Associated Press quoted her caretaker, Jeff Smith, as saying that she had been in failing health since returning from a triumphant appearance at the Carnival parade in Rio de Janeiro in 1995.
A favored singer of the legendary Arturo Toscanini, the maestro took a personal interest in the then young lyric voice, coaching her for what was to be her U.S. debut at Carnegie Hall in 1934. Two years later she began a lengthy affiliation with the Metropolitan Opera, singing the title role in “Manon.”
Her musical journey began in her native Rio when she sang “little songs” around the house. In 1986, she told a Los Angeles Times interviewer that her mother encouraged her interest when she was in her teens and took her to a local teacher who opened up the world of bel canto for her.
After her Romanian-born teacher had her appear before Queen Marie of Romania, she and her mother went to Paris, where Bidu (the diminutive name for Balduina) studied under French tenor Jean de Reszke.
He soon had her singing Juliet at the Paris Opera and sent her on tour through Rome, where she sang Rosina in “The Barber of Seville” at age 18.
Next was La Scala, where her brilliant coloratura first attracted Toscanini.
Over the years she developed understated charm and warmth unique to the sopranos of her day and was rewarded lead roles in “La Boheme,” “La Traviata,” “I Puritani,” “Rigoletto” and dozens more.
She was a diminutive woman, perhaps more physically attractive and demur than her colleagues, and her seeming frailty lured her to lighter roles, which she later credited with prolonging her career.

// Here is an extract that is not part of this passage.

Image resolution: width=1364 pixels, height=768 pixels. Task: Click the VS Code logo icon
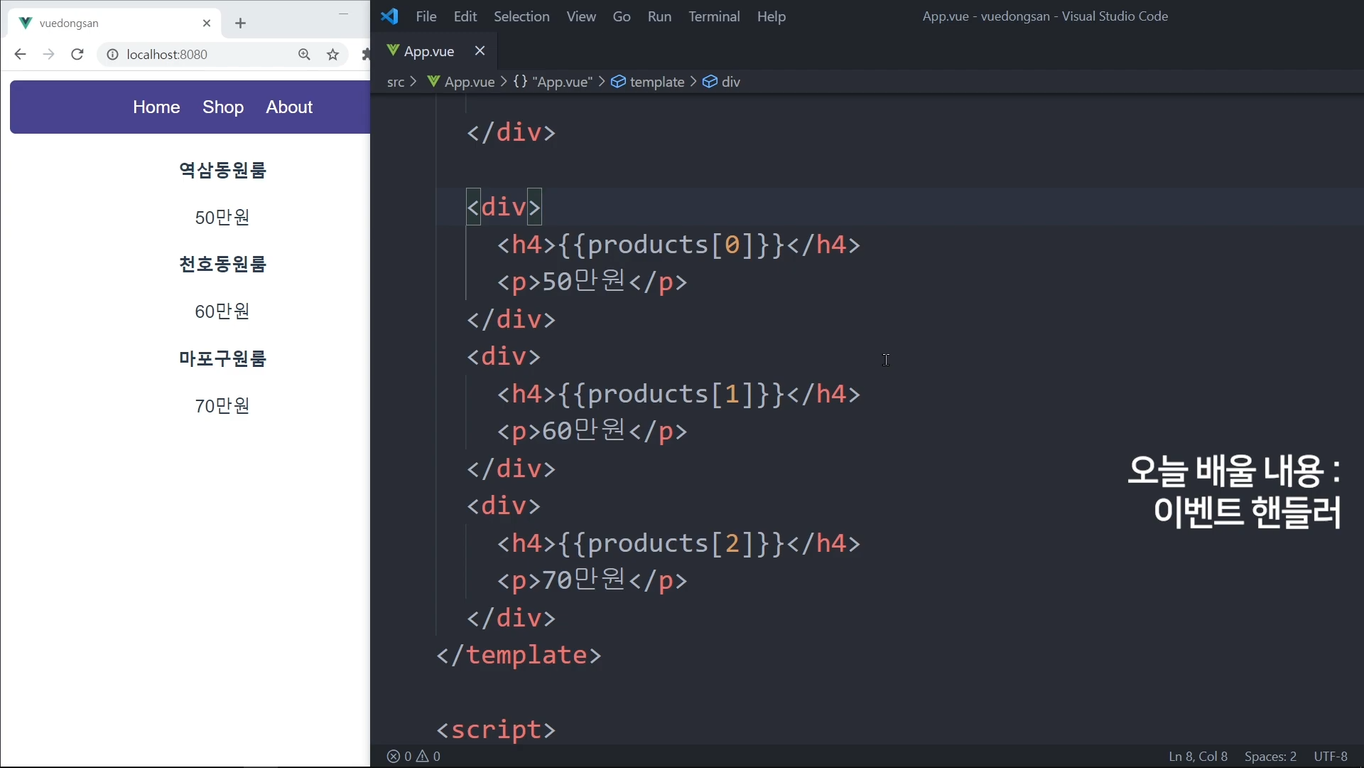(389, 16)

In addition to her appearances on the world’s opera stages, Sayao made extensive concert tours, performing in 49 states. To show her gratitude for her adopted homeland, an effusive Sayao sang for wounded soldiers returning from World War II. She became a U.S. citizen in 1959 but maintained her Brazilian citizenship.
Brian Kellow, executive editor of Opera News, recalled Sayao as an impassioned singer whose recordings live on today--particularly her performances of Mozart.
“You put them on and you have to stop what you’re doing. You have to listen,” he said in a telephone interview from New York. “They don’t make good background music. They require your attention. They command it.”
Sayao was married to baritone Giuseppe Danise, who died in 1963. Her only survivor is a nephew in Brazil.